[SUPPLIED INFORMATION Boundary: Start]

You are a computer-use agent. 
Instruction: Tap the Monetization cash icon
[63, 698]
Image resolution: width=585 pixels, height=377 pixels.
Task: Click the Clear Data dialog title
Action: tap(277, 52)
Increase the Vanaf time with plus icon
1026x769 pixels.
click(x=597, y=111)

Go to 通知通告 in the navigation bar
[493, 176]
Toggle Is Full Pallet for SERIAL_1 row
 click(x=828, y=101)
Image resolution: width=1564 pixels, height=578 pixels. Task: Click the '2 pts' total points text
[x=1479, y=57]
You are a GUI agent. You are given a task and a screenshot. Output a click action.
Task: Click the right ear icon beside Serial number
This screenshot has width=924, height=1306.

[SUPPLIED INFORMATION Boundary: End]

** WORK ITEM **
Across the records above, show each line containing the word "agent".

** YOUR SOLUTION **
You are a computer-use agent. 
You are a GUI agent. You are given a task and a screenshot. Output a click action.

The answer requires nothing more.